What McDonald’s also leaves out is that corporations paying below a living wage rely on corporate welfare, often in the form of Medicaid, the EITC, and SNAP. McDonald’s likely leaves those numbers out, even though would they make a marginal difference in the monthly budget, because they would also expose the extent to which taxpayers subsidize McDonald’s bottom line. That subsidy comes even as they earn a profit of over five billion a year.
McDonald’s shoddy budgeting matters because McJobs are on the rise. More specifically, jobs in industries with poor pay and benefits constituted the bulk of the jobs recovered since the recession’s end. And they’re not going to stop.
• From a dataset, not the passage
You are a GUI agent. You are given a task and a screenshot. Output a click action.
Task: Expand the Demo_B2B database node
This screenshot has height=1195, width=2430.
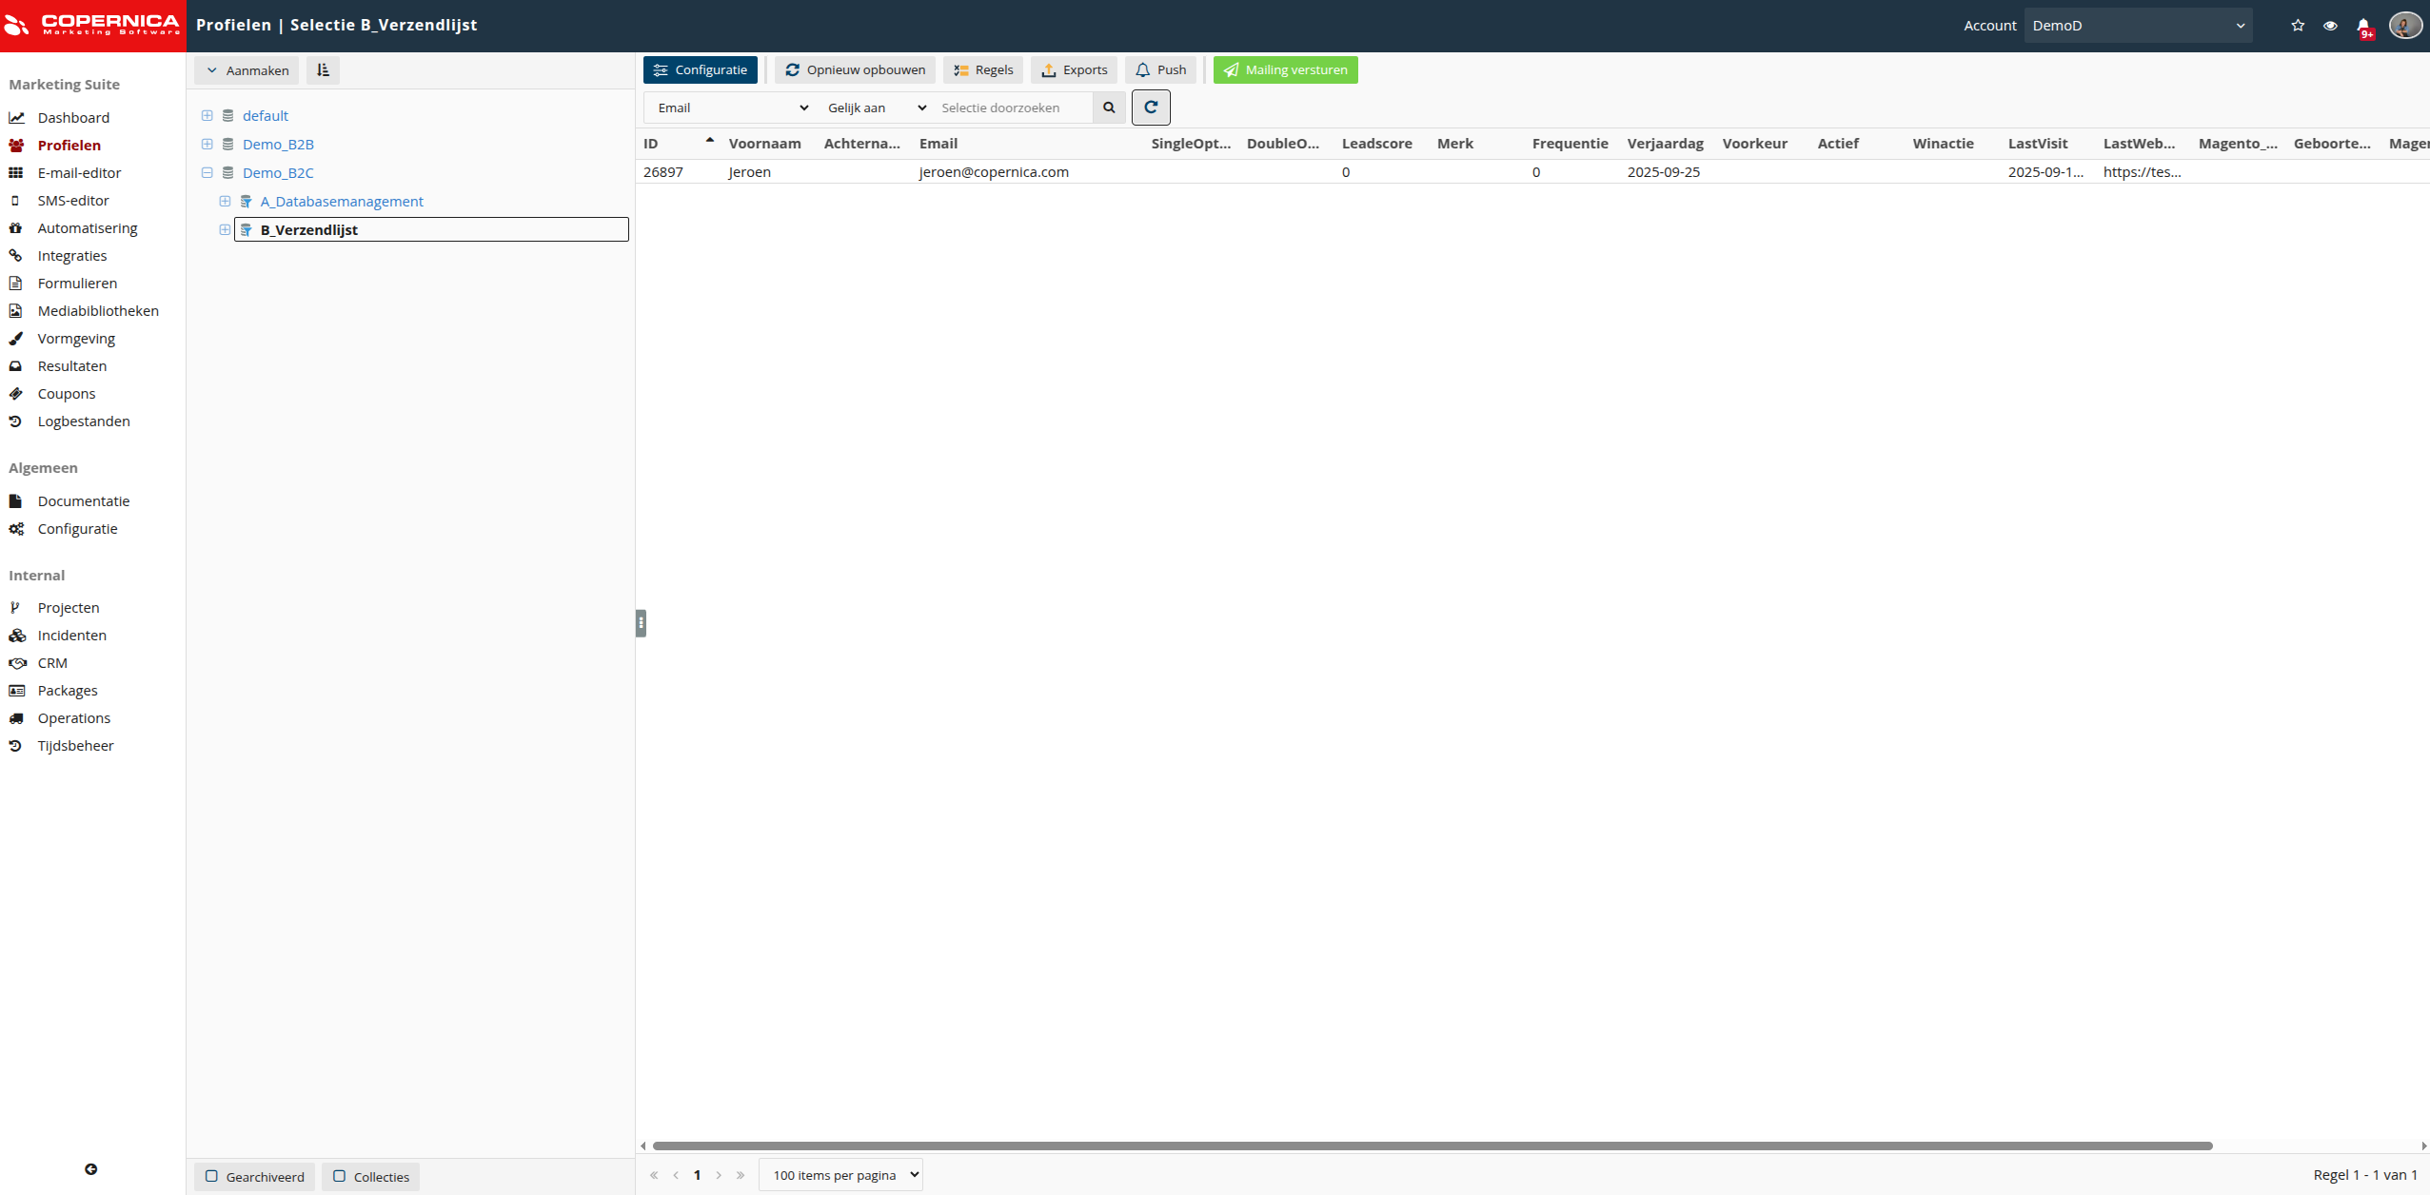207,144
Jordan Weissman at the Atlantic notes that “the BLS projects that food services will be among the fastest growing source of jobs for Americans with no more than a high school degree—right behind retail and home health aides.”
And bad jobs have been getting worse. Even as all professions have lost pay since the Great Recession, the pain has been focused most severely on workers least able to afford it. Since the beginning of the recession income declined the most for low and mid-range workers, a recent NELP report shows. Between 2009 and 2012 the lowest quintile of workers, those making $8.78 to $10.60 an hour, lost 3% of their income and the second quintile, those making from $10.61 to $14.21, lost 4.1%. Poorly paying jobs aren't merely on the rise, those jobs have had decreasing pay, doubtlessly exacerbating income inequality.
We need to revise what it means to be in service work. Although McDonalds posits that low pay can be corrected through smart budgeting, they themselves can’t imagine how it’s employees can survive on $7.25 an hour without a second job (and other unrealistic assumptions). In Retail’s Hidden Potential, Policy Analyst Catherine Ruetschlin models how if big retailers boosted low pay to living wages of $12.25 an hour it provide a substantial boost to the economy overall, as well as funnel money back into the company itself. A decent wage would diminish the government's implicit subsidy of low-wage employers, and, most of all, allow workers to maintain a reasonable standard of living.
That needs to happen and McDonald’s just inadvertently underscored why. Only smart policy, and forward-thinking investment in employees, can make McJobs sustainable.